Neste período de 50 anos Portugal erradicou definitivamente a ameaça malthusiana da fome e da morte prematura.

No entanto, desde o início dos anos 2000 que a economia portuguesa tem tido um crescimento fraco e abaixo da média da área do euro.

A economia registou uma perda de competitividade externa, crescimento do desemprego, persistentes e elevados défices na balança corrente, persistentes e elevados défices orçamentais e baixo crescimento da produtividade. Neste período, as responsabilidades líquidas sobre o exterior cresceram rapidamente e ultrapassaram os 100% do PIB (107,5% em 2010). O défice orçamental foi frequentemente superior a 3% do PIB e em 2010 situou-se em 9,1% do PIB. O rácio da dívida pública também aumentou rapidamente.

Sendo assim, os maiores desafios da economia portuguesa são, em minha opinião:

  • Crescimento da produtividade e competitividade;
  • Crescimento económico sustentado e criação de emprego;
  • Correcção dos desequilíbrios macroeconómicos fundamentais;
  • Reforço e generalização da concorrência e transformação da estrutura produtiva da economia portuguesa.

Portugal vive hoje uma grave crise no contexto da crise da dívida soberana na área do euro. As vulnerabilidades estruturais e debilidades já referidas manifestaram-se de uma forma aguda. O programa de assistência económica e financeira, acordado com a União Europeia e o FMI, baseia-se em três pilares: primeiro, consolidação orçamental visando o estabelecimento do equilíbrio das contas públicas; segundo, acções visando a manutenção da estabilidade financeira; e, terceiro, um conjunto amplo de medidas estruturais visando melhorar a competitividade e potencial de crescimento.

O programa implica, assim, uma agenda de transformação profunda da economia e da sociedade portuguesa.
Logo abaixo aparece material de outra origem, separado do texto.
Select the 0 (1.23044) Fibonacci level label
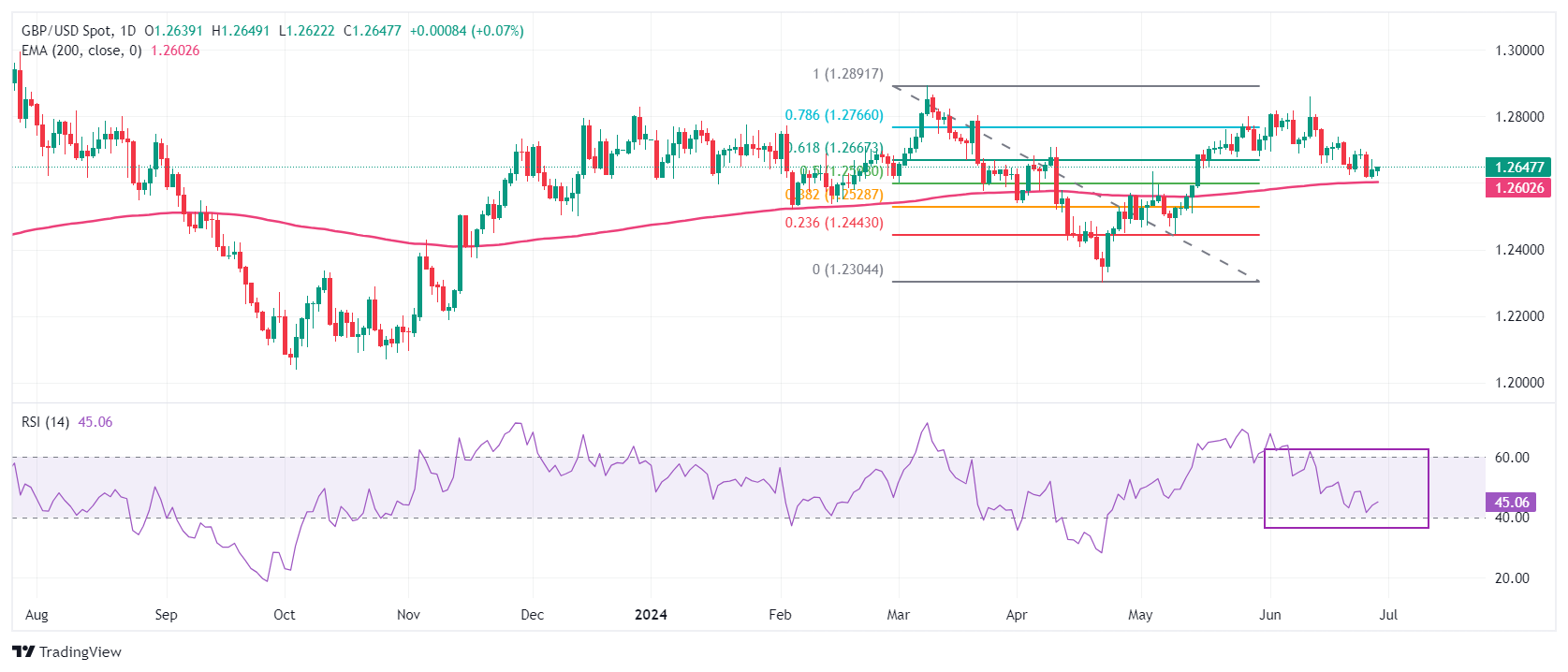Viewport: 1568px width, 672px height. point(847,270)
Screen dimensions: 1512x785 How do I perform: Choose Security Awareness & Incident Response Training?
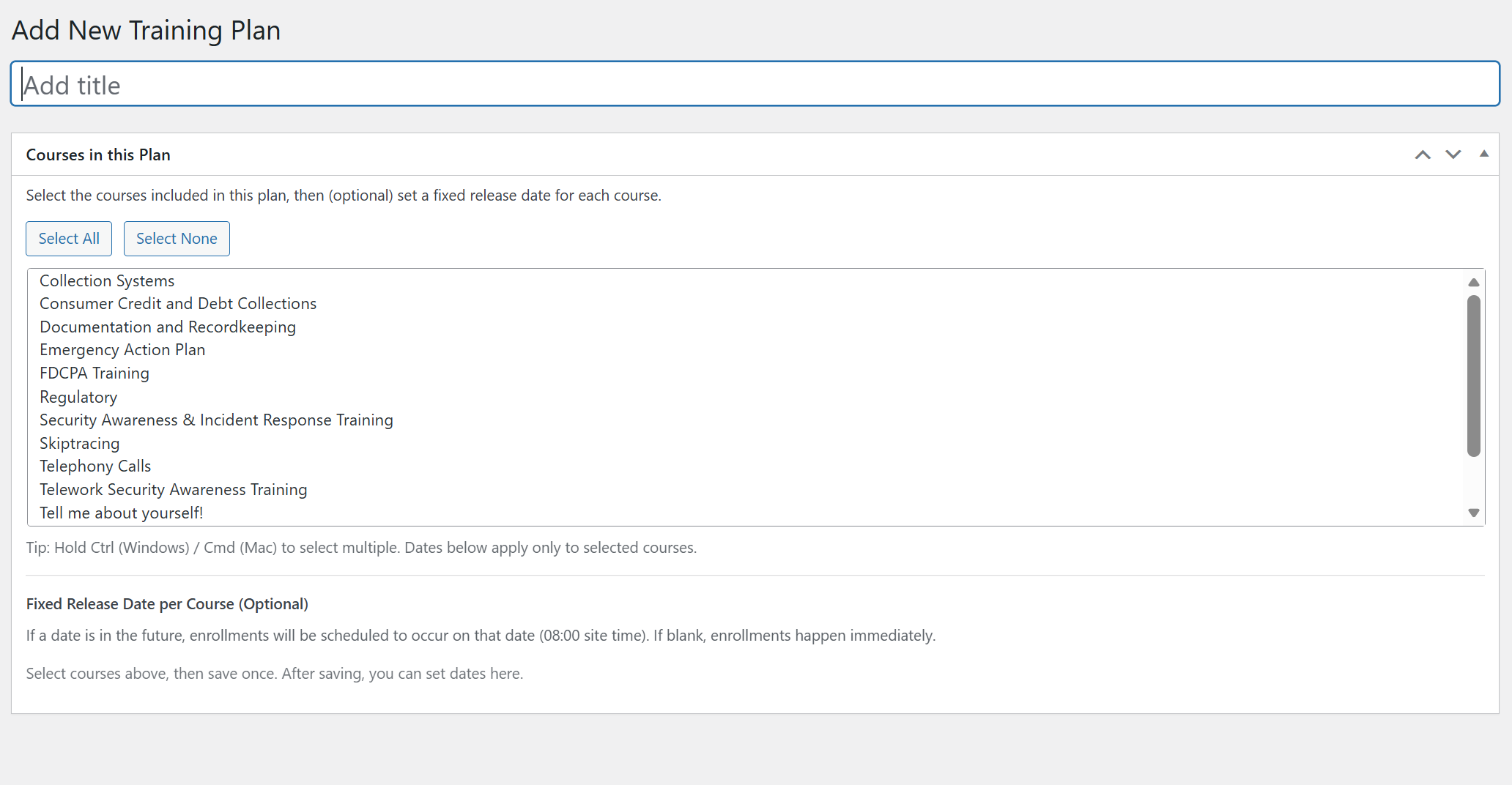tap(216, 420)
No fim do processo Portugal terá saído da crise com uma economia competitiva e regressado ao desempenho económico que caracterizou a segunda metade do século XX. Portugal triunfará como economia aberta e competitiva na Europa e no Mundo.

A magnitude da crise em que nos encontramos torna urgente a mudança e requer o esforço de todos. Portugal tem de realizar um significativo ajustamento financeiro. O cumprimento dos objectivos e das medidas previstas no programa é um instrumento para concretizar uma transformação estrutural sem precedentes na história recente. Este é o caminho para um novo ciclo de prosperidade, crescimento e criação de emprego.»